┌─ Fragmento citado

Basta de farsa en inmigración

Si alguien estuvo entusiasmado pensando que los principios republicanos sobre inmigración anunciados en la Cámara Baja ayudarían a una reforma, el presidente del recinto, John Boehner, ya se ocupó de reducir la esperanza culpando al presidente Obama de las dificultades.

La Casa Blanca y los legisladores demócratas han hecho en los últimos días todo lo posible para evitar cualquier crítica con el fin de ayudar al liderazgo de la bancada republicana a mover la reforma entre conservadores y simpatizantes del Tea Party.

Pero no fue suficiente, tanto Bohener, como el ex candidato republicano a la vicepresidencia, Paul Ryan, culparon al presidente Obama de no poder avanzar con la ley. Ambos congresistas no quieren reconocer que dentro de sus filas partidarias hay una oposición rabiosa a una medida que respaldan tanto la mayoría de los estadounidenses como el sector empresarial.

└─

Tarea pendiente A:
Indica si cada afirmación coincide con el fragmento sobre la reforma migratoria. Responde sí o no y cita textualmente las palabras que lo deciden. (i) John Boehner preside la Cámara Baja. (ii) Paul Ryan fue candidato republicano a la presidencia. (iii) La mayoría de los estadounidenses rechaza la medida migratoria.
Tarea pendiente B:
Según el fragmento sobre la reforma migratoria, ¿por qué la Casa Blanca y los legisladores demócratas evitaron cualquier crítica en los últimos días? Responde en una a tres oraciones.
Tarea pendiente C:
Continúa el artículo de opinión sobre la reforma migratoria a partir de su última oración.

┌─ Extracto de filas

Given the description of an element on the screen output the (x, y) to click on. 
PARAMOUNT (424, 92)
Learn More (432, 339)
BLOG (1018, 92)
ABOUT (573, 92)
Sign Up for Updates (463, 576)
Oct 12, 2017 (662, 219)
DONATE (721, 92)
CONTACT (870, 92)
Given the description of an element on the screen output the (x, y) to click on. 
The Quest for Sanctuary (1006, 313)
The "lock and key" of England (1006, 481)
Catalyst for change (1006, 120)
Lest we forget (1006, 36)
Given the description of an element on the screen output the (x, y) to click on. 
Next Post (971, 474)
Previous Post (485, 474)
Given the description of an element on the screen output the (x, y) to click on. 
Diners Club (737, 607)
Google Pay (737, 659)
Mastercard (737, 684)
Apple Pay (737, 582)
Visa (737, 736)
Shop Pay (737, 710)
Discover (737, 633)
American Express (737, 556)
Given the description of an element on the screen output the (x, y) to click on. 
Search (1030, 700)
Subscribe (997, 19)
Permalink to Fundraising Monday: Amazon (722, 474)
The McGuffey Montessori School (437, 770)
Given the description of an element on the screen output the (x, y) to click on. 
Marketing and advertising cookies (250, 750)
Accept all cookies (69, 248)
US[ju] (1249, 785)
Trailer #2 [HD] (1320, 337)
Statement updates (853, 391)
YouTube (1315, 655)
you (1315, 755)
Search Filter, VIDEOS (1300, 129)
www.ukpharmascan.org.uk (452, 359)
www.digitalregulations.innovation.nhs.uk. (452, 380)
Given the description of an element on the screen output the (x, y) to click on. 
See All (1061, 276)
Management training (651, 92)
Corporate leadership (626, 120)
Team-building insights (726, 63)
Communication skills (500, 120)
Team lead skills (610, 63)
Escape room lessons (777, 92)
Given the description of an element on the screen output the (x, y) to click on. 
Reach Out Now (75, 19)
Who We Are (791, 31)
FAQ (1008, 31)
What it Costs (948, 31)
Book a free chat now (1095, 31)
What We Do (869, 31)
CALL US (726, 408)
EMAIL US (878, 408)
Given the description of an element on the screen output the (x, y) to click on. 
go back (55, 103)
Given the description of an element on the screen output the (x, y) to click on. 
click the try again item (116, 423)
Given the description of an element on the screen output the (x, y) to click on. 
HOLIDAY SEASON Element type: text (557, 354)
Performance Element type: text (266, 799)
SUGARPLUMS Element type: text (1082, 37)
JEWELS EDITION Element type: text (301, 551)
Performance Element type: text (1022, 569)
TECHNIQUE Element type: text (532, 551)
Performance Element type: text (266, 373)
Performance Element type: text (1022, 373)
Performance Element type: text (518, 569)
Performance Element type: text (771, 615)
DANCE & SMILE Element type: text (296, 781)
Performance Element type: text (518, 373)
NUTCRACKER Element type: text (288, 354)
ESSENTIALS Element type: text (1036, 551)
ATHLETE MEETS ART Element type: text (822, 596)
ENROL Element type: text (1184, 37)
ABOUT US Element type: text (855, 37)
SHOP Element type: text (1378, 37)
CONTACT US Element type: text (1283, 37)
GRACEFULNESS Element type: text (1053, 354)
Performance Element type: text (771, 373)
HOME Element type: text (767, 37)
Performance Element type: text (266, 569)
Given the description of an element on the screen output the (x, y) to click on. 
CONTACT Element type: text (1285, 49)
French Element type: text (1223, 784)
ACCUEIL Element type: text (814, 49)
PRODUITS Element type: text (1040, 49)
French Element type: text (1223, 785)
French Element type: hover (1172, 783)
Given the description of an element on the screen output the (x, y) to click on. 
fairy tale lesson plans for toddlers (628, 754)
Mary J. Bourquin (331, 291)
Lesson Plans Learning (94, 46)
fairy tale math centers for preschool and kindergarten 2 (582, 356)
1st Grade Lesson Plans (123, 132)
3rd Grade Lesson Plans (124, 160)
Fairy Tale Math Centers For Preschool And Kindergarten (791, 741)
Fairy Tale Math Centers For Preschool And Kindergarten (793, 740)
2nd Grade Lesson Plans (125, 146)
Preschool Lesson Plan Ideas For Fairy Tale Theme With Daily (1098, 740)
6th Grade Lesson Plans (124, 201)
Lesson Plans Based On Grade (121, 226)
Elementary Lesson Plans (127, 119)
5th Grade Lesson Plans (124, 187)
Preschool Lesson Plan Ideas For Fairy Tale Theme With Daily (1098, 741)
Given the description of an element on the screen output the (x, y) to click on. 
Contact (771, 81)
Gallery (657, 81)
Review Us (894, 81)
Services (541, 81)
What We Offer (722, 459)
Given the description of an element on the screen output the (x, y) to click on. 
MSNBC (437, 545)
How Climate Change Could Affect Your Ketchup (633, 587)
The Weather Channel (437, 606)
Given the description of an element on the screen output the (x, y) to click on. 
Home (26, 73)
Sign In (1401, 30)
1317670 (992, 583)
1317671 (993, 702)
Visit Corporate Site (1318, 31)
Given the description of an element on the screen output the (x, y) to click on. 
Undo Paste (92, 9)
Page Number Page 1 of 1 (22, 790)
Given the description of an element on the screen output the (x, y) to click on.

└─

Respuesta escrita A:
(i) Sí: "el presidente del recinto, John Boehner".
(ii) No: "el ex candidato republicano a la vicepresidencia, Paul Ryan".
(iii) No: "una medida que respaldan tanto la mayoría de los estadounidenses como el sector empresarial".

Respuesta escrita B:
La Casa Blanca y los legisladores demócratas evitaron cualquier crítica para ayudar al liderazgo de la bancada republicana. Querían que ese liderazgo pudiera mover la reforma entre los conservadores y los simpatizantes del Tea Party.

Respuesta escrita C:
Se prefiere responsabilizar a Obama de la decisión de su bancada de utilizar lo que queda del año para machacar insistentemente con el “Obamacare” para sacar provecho en la elección de noviembre, en vez de invertir atención en los temas urgentes. Es una abierta decisión a favor de la demagogia.

Para eso han decidido convenientemente de antemano que el Presidente no es digno de confiar en su implementación de las leyes, especialmente las migratorias. Entonces para qué aprobarlas, dice este razonamiento.

Esta manera de pensar debe indignar a la comunidad inmigrante que lleva años sufriendo los millones de deportaciones bajo la Administración Obama. Parece una burla de pésimo gusto y representa una insensibilidad monumental por parte de la bancada republicana utilizar semejante excusa para no trabajar en una reforma de inmigración.

El recorrido de la mayoría de la Cámara Baja en cuanto a inmigración ha sido una farsa hasta el día de hoy. Un engaño que parece culminar de la manera que terminan los tramposos, culpando a otros para justificar sus propias decisiones.